Another curiosity that my friend Sylvain.D presented to me. A five-cent Napoleon III for the year 1856, minted in Lyon and in brass.

  The color is yellow and there is no doubt, it is brass. After analysis, I think this coin is official. Everything fits, including the reverse die which shows us a right star a little crushed down, common to all the coins of 1856. There is, for me, no element who permit to doubt about the l authenticity of this coin. The diameter is the same as an official coin and the weight is 4.95 grs, therefore quite good, since the coin is worn and the theoretical weight is 5 grams for a bronze coin. The difference in mass between brass and bronze is tiny. Of course, everything also depends on the dosage in the mixture of metals. Finally, I note that the edge is smooth, as for current coins.
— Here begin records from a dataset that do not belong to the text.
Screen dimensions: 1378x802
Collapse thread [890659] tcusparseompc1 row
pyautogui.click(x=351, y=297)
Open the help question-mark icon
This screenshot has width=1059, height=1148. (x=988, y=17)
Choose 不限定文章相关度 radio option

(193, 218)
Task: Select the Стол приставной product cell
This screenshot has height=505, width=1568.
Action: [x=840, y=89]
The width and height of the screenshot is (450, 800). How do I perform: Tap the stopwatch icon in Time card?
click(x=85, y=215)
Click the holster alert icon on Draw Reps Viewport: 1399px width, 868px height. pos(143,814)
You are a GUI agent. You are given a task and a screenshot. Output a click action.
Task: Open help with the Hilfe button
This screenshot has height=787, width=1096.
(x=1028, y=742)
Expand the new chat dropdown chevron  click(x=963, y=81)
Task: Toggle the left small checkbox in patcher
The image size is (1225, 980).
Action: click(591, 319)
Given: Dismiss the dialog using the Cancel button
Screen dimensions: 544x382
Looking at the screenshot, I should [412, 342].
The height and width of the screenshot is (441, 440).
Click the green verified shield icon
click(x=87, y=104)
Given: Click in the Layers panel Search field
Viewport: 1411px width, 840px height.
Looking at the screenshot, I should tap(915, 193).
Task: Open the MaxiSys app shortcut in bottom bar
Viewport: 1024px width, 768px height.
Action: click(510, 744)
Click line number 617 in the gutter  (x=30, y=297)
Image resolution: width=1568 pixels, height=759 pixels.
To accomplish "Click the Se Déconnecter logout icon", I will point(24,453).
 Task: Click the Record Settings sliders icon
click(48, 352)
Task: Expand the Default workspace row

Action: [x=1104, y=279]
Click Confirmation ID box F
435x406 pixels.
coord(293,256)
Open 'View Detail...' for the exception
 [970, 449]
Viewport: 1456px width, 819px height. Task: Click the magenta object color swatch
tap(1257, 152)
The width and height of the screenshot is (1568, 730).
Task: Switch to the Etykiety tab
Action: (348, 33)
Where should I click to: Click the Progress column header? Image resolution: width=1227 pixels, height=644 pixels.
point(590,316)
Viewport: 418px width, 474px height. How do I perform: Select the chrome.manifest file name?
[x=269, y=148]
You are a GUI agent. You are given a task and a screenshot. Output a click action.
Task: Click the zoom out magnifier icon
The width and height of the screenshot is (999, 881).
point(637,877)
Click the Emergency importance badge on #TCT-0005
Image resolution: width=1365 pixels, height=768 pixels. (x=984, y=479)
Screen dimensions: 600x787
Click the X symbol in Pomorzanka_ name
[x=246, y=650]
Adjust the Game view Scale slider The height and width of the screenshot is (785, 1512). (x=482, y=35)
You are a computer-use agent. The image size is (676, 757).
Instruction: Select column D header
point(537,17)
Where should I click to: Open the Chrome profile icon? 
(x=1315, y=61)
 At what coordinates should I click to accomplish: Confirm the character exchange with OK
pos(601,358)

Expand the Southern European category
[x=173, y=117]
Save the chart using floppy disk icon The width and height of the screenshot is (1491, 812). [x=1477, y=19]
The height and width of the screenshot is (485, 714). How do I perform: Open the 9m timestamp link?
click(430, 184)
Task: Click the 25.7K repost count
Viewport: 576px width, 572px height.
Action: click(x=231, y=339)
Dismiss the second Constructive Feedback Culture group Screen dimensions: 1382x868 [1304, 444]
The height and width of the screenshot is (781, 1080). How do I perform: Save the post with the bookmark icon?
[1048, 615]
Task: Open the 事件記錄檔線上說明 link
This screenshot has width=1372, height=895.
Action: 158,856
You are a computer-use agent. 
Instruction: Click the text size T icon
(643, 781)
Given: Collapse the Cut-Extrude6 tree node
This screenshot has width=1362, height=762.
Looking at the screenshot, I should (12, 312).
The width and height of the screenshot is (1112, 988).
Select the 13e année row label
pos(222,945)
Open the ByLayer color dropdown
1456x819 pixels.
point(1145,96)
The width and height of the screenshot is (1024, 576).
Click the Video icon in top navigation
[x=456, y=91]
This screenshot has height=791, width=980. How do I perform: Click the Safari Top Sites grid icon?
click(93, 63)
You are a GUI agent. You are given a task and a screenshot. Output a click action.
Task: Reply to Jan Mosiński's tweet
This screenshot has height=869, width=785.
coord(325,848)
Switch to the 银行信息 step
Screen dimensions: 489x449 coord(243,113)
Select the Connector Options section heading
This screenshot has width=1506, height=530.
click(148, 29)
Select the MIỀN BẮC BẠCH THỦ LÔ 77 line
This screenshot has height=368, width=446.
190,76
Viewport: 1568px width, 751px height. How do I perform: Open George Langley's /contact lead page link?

  The Gadoury, 1989 edition, page 90, tells us that a essai of 5 cents in brass for the same year 1856 is already listed. But it is a coin marked ESSAI instead of CINQ CENTIMES and ZINC CUIVRE NICKEL instead EMPIRE FRANÇAIS. On the reverse, no difference except that the two mint marks are anchors. The indicated weight, is 4.70 grs. But, we have here a coin having exactly the type adopted on current coins. And as I pointed out, with the same obverse die as the current bronze coins! It seems to me, therefore, at this point in the investigation, that this coin is not a essai because nothing indicates it, except the change of metal and it does not appear to my knowledge, any essai to the adopted type of brass in the registers. A brass blank was probably introduced when minting coins for circulation. In any case, we know that this blank was present in the Lyon mint. This might perhaps teach us more about the origin and location of these brass essai.